El grande y glorioso niciaragüense, fue el primer y más alto paladín de este movimiento en la poesía castellana: alrededor de él, una brillantísima cohorte de poetas de genio, en España y América, ensanchó el ambiente del arte clásico, penetró en el translúcido seno del idioma, de las palabras, de las sílabas, de las letras, del timbre, del acento, de la modulación fonética, cuando otros fríos y falsos imitadores de los maravillosos maestros rompían torpes la sonoridad y majestad de la onda rítmica en locos bailes de inútil viento.

Enriquecíanse como nunca el tesoro del lenguaje y el dinamismo de la lírica, al par de una visión más aguda y detallada de la naturaleza y del mundo psíquico; pero, en lo que a nuestra América concierne, parecía que la espléndida evolución iba a pervertirse en una fiebre de grosera lujuria y en atávicos gestos de feudal señorío.

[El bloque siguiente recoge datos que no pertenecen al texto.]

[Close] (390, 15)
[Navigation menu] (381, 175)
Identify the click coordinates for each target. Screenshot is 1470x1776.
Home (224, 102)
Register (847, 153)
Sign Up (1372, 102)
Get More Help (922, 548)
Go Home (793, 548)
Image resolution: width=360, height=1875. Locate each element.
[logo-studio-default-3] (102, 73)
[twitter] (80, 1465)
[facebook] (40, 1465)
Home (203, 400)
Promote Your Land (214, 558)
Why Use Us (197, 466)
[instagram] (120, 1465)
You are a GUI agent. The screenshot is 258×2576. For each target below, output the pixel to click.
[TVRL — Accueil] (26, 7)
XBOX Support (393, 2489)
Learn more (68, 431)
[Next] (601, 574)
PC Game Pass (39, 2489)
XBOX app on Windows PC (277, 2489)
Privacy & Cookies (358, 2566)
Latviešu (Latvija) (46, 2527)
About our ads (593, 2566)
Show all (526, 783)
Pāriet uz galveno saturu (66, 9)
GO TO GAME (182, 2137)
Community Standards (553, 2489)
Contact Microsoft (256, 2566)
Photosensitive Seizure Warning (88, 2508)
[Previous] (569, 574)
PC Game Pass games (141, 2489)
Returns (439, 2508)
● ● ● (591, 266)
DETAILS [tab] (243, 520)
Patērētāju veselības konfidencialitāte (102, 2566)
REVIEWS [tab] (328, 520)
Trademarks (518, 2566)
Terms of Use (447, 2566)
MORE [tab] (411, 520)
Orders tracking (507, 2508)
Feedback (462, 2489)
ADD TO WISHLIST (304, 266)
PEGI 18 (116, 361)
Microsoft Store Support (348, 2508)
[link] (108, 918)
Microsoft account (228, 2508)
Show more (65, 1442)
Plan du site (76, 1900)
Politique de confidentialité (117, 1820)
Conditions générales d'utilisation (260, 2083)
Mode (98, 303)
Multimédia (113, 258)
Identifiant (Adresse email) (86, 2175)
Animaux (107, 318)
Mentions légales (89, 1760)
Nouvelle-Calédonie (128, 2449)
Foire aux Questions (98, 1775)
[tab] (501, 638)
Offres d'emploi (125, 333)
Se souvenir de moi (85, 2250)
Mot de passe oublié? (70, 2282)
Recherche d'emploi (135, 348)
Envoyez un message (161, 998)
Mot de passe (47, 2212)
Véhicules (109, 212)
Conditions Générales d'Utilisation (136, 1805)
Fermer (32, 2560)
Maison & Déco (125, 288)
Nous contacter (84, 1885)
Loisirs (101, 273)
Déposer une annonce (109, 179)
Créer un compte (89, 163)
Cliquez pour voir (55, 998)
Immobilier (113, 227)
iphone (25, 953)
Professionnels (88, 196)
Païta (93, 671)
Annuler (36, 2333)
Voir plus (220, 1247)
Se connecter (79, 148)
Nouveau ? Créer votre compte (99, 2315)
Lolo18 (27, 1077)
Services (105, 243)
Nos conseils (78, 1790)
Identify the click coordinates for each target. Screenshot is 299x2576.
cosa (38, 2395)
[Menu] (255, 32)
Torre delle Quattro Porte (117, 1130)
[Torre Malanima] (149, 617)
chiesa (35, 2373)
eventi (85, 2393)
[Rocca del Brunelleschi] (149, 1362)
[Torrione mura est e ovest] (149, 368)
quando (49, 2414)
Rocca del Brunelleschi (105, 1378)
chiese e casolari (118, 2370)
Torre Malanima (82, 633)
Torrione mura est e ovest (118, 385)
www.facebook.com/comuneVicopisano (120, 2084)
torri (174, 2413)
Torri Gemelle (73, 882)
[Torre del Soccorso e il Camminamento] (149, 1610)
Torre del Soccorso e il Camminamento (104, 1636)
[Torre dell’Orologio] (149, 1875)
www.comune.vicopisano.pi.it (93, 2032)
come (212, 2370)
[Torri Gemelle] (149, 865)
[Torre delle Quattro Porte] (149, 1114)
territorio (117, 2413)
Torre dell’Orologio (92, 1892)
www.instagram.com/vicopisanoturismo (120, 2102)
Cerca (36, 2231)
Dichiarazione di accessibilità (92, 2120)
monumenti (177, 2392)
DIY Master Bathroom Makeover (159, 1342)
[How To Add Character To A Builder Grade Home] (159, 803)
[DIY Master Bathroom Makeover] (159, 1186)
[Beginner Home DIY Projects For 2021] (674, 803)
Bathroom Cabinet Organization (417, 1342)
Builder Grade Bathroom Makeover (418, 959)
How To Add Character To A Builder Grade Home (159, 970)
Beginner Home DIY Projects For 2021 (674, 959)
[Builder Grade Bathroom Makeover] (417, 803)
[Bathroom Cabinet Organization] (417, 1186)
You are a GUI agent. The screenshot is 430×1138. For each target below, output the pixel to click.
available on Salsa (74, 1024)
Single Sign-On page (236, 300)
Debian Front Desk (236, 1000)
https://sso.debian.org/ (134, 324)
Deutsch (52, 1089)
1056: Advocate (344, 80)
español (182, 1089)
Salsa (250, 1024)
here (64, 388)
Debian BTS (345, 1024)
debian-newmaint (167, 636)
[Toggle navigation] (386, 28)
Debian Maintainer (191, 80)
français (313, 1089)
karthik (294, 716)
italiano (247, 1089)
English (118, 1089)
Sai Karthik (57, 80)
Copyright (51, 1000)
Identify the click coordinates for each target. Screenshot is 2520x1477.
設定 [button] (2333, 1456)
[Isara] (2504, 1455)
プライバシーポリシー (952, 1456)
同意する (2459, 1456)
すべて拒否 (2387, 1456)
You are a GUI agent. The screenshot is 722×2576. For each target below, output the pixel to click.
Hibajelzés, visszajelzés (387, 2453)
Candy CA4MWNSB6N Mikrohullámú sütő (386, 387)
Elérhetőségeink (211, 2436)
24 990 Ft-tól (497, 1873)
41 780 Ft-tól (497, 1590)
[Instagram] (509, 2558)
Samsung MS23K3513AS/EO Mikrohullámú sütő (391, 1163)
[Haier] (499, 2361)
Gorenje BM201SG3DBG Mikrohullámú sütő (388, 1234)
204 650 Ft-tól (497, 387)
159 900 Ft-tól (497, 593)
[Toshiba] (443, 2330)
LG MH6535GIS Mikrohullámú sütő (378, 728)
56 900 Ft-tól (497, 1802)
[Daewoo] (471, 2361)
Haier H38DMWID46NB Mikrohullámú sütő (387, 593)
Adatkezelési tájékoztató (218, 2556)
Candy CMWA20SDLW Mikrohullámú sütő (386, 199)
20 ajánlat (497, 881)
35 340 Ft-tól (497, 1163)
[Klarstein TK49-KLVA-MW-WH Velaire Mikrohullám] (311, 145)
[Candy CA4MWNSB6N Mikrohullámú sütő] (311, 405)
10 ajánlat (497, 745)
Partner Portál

Se glorificaba al amor con las crudas voces de un tratado de patología sexual, y, si el poeta buscaba para exaltar un tipo de pasados tiempos, encontraba siempre a un Caballero feudal cualquiera en ejercicio del derecho de pernada…

El más grave daño del esta¡ literatura en América fue que apartó de la tierra, del ambiente, de los sentimientos e ideales patrios la inspiración y el afán de los poetas nacidos en aquellos dolorosos países, tan necesitados del concurso de sus filósofos, de sus artistas, de sus hombres de Estado, de todas sus fuerzas morales y orgánicas, en las tremendas crisis de su crecimiento nacional. La Grecia antigua, el Japón moderno, dioses paganos, emperatrices, hetairas, geishas y obispos endiablados y marquesitas galantes y todo lo «muy siglo diez y ocho», cantados por poetas que tenían en sus nativos lares las bellezas más grandes de la Creación y los empeños más altos de la lucha por el triunfo de la libertad y por la subsistencia y el predominio de nuestra raza oprimida y escarnecida en las tristes patrias del hemisferio americano.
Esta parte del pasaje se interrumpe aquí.